Stored dataset items
* * * * *

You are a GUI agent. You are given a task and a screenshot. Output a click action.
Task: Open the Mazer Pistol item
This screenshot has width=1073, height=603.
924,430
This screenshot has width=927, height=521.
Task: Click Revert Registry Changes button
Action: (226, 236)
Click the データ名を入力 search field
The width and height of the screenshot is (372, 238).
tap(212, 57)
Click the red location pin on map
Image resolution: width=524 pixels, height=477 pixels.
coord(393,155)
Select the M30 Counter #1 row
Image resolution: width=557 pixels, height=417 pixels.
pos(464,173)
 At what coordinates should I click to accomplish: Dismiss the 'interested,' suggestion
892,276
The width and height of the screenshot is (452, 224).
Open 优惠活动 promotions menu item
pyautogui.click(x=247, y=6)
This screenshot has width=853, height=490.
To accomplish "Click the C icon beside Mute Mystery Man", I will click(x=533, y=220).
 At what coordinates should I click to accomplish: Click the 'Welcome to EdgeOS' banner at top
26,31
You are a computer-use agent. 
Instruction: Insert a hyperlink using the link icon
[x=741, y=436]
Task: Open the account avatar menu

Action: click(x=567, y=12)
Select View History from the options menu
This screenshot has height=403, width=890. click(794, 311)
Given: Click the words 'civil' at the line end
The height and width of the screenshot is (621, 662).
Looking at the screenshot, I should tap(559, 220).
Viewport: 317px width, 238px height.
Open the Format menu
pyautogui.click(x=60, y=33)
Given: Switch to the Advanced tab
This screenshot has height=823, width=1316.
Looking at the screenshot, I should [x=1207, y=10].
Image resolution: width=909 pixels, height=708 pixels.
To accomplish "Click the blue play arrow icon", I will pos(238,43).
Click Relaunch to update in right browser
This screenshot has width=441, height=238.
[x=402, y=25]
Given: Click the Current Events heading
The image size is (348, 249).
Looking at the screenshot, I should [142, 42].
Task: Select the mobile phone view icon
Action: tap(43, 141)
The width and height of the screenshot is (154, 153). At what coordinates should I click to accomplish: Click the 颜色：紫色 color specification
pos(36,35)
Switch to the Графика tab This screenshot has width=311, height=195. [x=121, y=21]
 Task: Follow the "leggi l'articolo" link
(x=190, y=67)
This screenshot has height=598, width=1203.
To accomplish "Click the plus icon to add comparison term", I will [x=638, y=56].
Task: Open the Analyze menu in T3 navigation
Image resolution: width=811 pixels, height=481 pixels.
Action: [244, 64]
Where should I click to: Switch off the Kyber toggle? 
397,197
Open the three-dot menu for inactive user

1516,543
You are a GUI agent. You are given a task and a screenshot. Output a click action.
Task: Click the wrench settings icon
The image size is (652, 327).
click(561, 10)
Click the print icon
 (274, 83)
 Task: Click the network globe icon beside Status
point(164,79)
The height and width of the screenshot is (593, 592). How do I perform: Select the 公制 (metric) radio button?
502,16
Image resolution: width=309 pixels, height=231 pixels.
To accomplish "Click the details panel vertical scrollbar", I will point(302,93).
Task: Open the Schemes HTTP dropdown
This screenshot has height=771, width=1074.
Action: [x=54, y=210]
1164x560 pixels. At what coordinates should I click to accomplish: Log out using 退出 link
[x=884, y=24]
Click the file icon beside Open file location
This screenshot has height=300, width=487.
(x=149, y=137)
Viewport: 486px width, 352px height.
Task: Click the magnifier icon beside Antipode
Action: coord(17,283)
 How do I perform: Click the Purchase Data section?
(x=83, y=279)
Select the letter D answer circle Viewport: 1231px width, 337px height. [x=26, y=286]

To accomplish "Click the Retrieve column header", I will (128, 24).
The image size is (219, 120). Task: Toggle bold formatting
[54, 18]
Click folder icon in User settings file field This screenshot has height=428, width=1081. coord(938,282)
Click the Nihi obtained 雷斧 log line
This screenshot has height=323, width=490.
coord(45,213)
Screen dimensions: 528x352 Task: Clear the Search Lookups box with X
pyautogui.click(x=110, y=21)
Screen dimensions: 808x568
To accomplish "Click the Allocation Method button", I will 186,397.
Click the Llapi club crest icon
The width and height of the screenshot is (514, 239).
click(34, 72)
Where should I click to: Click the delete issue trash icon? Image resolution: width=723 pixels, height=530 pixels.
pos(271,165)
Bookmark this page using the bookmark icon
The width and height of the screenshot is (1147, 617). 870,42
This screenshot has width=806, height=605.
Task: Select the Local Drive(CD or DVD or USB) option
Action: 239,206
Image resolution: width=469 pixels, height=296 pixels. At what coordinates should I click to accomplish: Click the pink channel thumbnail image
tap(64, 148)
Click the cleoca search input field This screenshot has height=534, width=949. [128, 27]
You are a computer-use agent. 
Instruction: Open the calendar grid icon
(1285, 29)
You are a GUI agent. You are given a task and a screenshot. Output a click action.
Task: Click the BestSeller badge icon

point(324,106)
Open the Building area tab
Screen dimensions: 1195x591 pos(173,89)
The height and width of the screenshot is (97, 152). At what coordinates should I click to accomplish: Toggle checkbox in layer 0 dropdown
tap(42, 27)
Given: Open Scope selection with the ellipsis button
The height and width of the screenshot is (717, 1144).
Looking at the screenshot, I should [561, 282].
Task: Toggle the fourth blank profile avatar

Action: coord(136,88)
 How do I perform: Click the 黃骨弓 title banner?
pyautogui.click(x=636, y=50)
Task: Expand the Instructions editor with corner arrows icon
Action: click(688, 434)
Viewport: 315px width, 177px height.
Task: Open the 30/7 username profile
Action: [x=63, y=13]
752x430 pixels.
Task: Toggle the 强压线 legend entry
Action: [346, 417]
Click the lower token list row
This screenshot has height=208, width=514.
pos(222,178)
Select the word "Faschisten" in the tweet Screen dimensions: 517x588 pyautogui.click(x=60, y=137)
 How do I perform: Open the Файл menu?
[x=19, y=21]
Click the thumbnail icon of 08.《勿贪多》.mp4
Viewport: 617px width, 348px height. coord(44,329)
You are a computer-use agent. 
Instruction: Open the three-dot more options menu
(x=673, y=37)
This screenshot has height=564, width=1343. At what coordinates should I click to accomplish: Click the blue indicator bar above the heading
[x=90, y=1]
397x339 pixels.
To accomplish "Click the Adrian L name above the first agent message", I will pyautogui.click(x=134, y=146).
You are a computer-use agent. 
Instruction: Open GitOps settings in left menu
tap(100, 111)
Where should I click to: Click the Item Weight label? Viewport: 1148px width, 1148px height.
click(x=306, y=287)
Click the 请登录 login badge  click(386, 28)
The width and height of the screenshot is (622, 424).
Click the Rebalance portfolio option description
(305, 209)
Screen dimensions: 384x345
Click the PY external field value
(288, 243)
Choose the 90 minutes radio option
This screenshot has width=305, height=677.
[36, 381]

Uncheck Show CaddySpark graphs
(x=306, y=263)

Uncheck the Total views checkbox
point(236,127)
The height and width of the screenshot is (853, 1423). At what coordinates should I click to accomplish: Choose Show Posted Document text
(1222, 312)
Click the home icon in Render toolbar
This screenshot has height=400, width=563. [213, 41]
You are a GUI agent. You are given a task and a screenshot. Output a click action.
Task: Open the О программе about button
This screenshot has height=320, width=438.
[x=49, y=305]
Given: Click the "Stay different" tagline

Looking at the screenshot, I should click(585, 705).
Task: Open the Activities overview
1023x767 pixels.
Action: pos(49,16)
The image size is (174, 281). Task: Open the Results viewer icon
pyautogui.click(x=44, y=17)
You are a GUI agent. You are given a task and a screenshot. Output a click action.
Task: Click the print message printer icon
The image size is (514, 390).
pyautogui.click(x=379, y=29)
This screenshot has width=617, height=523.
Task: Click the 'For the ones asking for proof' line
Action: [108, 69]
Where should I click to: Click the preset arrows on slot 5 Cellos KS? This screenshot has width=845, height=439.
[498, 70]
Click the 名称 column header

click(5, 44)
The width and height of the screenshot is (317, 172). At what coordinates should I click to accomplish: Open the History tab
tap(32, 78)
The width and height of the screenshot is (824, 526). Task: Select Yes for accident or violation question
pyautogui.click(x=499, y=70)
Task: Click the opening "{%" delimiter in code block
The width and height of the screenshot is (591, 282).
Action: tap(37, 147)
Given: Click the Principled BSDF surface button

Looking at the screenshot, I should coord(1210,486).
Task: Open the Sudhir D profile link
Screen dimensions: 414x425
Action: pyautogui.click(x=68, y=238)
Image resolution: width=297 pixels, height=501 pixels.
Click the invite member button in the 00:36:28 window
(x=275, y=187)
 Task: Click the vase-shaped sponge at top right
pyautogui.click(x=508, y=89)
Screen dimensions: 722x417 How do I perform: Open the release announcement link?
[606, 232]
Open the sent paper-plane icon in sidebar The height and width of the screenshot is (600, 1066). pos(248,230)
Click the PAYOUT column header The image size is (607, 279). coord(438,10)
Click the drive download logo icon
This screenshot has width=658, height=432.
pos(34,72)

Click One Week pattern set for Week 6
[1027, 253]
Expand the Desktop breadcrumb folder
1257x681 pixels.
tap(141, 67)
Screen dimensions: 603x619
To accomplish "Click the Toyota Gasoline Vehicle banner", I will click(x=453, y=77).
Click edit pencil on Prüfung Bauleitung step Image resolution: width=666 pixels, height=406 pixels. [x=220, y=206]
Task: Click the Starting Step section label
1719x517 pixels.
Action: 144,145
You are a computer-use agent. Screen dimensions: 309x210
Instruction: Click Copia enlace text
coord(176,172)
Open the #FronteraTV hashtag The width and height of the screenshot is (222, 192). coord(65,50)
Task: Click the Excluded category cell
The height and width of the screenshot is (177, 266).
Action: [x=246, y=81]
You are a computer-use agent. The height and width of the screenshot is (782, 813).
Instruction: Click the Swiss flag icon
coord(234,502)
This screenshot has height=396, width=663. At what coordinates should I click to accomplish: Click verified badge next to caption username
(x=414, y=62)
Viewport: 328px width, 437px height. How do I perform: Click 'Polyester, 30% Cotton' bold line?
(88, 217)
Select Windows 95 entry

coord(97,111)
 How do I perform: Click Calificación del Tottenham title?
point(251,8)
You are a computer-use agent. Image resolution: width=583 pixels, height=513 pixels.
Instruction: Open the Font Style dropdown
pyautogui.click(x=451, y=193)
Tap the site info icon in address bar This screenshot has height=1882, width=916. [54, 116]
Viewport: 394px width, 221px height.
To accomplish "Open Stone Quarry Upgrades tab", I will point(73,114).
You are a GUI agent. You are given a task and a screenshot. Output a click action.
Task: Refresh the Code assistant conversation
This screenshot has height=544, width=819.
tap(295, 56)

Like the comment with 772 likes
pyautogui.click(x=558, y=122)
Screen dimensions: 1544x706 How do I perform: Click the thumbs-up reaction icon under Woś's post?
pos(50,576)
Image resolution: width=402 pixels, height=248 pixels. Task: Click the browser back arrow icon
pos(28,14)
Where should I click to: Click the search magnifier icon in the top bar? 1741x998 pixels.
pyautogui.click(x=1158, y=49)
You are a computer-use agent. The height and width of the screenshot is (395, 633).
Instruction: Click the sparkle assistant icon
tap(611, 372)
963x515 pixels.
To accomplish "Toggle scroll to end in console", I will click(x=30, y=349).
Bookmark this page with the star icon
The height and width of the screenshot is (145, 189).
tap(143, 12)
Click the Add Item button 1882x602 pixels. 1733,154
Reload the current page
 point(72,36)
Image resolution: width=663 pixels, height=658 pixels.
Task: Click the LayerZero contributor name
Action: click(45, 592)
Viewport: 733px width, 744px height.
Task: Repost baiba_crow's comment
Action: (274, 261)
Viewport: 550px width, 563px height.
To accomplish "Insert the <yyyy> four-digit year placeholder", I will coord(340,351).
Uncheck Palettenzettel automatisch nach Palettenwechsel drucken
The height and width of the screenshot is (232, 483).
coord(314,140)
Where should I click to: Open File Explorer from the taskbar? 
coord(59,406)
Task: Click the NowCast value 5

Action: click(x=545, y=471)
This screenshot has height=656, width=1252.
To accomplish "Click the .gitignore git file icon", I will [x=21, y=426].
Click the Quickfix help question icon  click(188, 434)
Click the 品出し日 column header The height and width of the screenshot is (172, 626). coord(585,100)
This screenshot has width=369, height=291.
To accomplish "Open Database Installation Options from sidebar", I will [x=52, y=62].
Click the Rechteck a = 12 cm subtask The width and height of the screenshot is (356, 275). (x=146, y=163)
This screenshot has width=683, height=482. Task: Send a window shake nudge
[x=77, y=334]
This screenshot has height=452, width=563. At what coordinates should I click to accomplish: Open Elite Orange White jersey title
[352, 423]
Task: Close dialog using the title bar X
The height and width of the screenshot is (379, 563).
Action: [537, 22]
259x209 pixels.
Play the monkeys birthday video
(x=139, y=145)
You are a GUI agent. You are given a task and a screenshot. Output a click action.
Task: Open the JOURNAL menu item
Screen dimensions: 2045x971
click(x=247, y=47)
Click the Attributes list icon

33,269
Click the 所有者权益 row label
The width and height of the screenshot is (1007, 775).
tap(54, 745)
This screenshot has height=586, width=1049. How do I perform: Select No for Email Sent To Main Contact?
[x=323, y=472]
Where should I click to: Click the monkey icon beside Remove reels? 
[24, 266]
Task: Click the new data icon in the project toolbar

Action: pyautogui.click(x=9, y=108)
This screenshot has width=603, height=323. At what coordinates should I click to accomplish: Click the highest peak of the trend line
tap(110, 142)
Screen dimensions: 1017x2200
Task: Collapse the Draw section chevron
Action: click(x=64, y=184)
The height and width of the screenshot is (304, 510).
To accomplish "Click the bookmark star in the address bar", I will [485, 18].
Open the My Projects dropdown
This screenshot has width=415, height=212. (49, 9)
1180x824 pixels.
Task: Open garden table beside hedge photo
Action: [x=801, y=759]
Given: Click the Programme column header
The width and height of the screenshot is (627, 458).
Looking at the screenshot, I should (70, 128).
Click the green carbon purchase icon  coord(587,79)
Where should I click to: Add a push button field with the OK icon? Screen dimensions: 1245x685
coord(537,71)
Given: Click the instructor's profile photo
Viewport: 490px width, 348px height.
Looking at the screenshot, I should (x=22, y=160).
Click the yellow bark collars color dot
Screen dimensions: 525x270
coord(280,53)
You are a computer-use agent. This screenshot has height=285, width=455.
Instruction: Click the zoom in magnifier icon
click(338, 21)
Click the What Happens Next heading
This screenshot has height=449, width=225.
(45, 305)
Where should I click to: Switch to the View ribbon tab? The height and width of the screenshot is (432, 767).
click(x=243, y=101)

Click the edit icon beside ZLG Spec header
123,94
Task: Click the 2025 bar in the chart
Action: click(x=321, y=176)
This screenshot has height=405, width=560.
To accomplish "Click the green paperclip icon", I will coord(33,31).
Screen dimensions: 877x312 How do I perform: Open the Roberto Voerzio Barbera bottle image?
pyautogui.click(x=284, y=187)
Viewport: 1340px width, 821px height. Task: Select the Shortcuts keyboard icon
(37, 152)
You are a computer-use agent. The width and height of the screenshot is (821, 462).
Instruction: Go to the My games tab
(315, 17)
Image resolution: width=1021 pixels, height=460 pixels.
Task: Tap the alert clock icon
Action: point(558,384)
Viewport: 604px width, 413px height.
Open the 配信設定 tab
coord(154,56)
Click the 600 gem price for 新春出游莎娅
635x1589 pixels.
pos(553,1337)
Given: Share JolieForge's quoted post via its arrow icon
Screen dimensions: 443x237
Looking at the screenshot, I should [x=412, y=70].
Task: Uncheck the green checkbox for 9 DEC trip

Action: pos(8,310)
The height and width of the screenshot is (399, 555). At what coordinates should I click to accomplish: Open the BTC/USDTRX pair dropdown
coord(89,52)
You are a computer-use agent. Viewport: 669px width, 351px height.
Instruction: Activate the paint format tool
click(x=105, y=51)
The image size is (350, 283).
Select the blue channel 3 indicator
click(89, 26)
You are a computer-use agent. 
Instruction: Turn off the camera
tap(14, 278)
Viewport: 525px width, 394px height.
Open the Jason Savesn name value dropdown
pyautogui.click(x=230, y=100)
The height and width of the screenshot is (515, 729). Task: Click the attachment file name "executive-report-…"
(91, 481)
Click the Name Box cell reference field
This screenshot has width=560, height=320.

* * * * *

» **What this task involves**
Transcribe each line of the data above, unaltered, from the one where "Viewport: 490px width, 348px height." appears to the one where "You are a computer-use agent. This" appears, inclusive of both.

» **Result**
Viewport: 490px width, 348px height.
Looking at the screenshot, I should (x=22, y=160).
Click the yellow bark collars color dot
Screen dimensions: 525x270
coord(280,53)
You are a computer-use agent. This screenshot has height=285, width=455.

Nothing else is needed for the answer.